Request for Comment: Process & scope for security announcements & CVEs

[ssddanbrown]

There's a couple of areas around security process I'd like to standardise and document in the project to save me having to over-think when an issue arises, and so that our process is made clear to users.
Currently we do have some parts of a security process (our security email list, how I manage/publish/announce security updates) but there's a few key areas I'd like to address:

CVE Management

I have a tricky time understanding CVEs, and who's responsible for them for an open project like this.
In the past, CVEs have mostly been managed by external reporters or bounty platforms, and for a small while I opened these via GitHub.

I'd like to standardise where possible on a process for CVE management.
I'm thinking we take this in our responsibility, and open direct via Mitre, and have this as part of our process as per when we announce via our security mailing list.

Questionables

• Is raising CVEs considered an essential part, and responsibility, of open source projects?
• Is there a more appropriate CNA for us?
• Are we able to place ourselves as responsible for this, or will external groups/platforms/people still look to raise these themselves?
• Where does the scope in raised CVEs lie? (relevant to the below).
  • Is the scope something standard across projects or project dependant?
• How much additional process/effort will this require?

Scope

Categorising what is considered a vulnerability as something to announce is something I've had trouble with in the past, and therefore I'd like to set some criteria to avoid overthinking and second guessing myself on this, and it make it clear what kind of issues would be announced.

Some are simple to consider as vulnerabilities where there's a obvious and realistic risk. But many can range in a wider grey area. For example, if the system is only vulnerable in a non-documented configuration or change, or if a change is to harden/improve security in a scenario rather than outright prevent it.

These are often more difficult to categorize when the reporter adds pressure for a report to be considered as a vulnerability, which has sometimes appeared to be at the apparent desired for a bounty or to increase their CVE count.

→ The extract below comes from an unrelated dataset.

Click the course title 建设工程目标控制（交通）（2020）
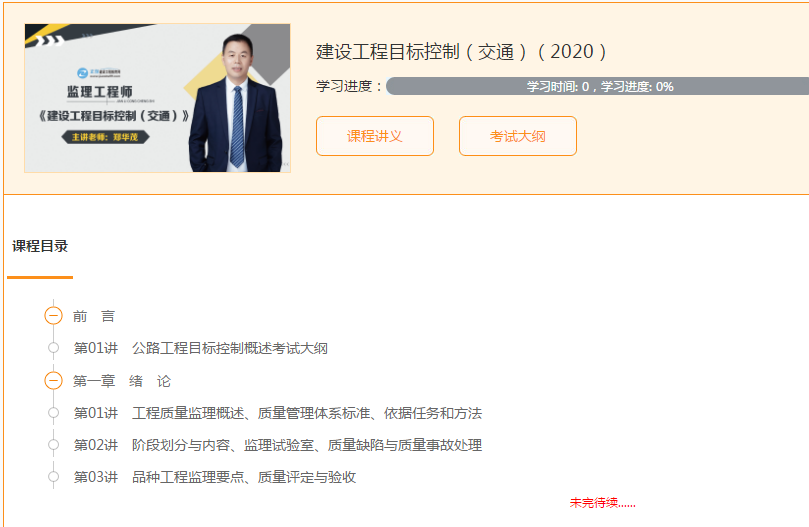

We could err on the side of caution and announce anything that could potentially be perceived as a vulnerability, but I do worry about the impact of noise that produces alongside the extra time & mental effort it takes to manage handling & announcement.

Questionables

• Where should our scope be in regards to what is announced?
• Are the some examples of scope for other projects that we could look at?

---

I also opened a discussion along these lines on Write Free Software to help get some feedback from other maintainers experienced in open source.

[adriantirado]

ok I understand you I searched in Google if there was a CVE for rate limit in forget password and if there is, in this case I would open it from the mitre form but I think you have to give me the information requested in the form.

[KiDxS]

I understand your concern @ssddanbrown, I have an idea I want to share but take it with a pinch of salt since I don't have experience with CVEs.

1. BookStack may want to announce medium to critical security issues. Using the common vulnerabilities scoring system (CVSS), we can streamline the process of identifying the severity of each security issue based on some factors like how much it affects the confidentiality, integrity, and the availability of the system.
2. Supabase's security policy has a criteria which vulnerabilities are out of scope and should not be reported. https://github.com/supabase/auth/security

[ssddanbrown]

@KiDxS Thanks for your input. That supabase example is helpful. I'm not too keen on using CVSS, as I think I'd have the same problem deciding the scope since there are many controls there that can be somewhat open to interpretation, and my prior experience of CVSS is that it can be quite inaccurate in context. Ideally I want to bottle it down to a few specific criteria.

@adriantirado I'm not looking for you to fill the form for me, I can do that if needed. Is there a specific reason you think that #4993 should be a CVE, other than finding a CVE for something similar before?

In my view #4993 is hardening security (making a potential attack vector more complex/resource-intensive) rather than fixing a specific vulnerability. For context, I think we already have rate limiting for existing user forgot-password submissions, #4993 is mainly to add limiting for non-existing entries also.

[adriantirado]

I think it is valid for a CVE because it is an open source site that uses its own code and having found it in that version it could be for CVE but if you do not accept it for CVE I understand you.

[KiDxS]

Yeah, that makes sense @ssddanbrown.

A criteria about what reports are out of scope will be more specific and concrete.

If you need more examples, you can check out some programs in bug bounty platforms like hackerone and bugcrowd.

[adriantirado]

any update

[ssddanbrown]

I have requested a CVE ID directly from mitre, for the concerns addressed in v24.05.1, to get an idea of what that process looks like. Interestingly there was not CVSS input, so I assume they maybe do the categorization that appears against the resulting CVE.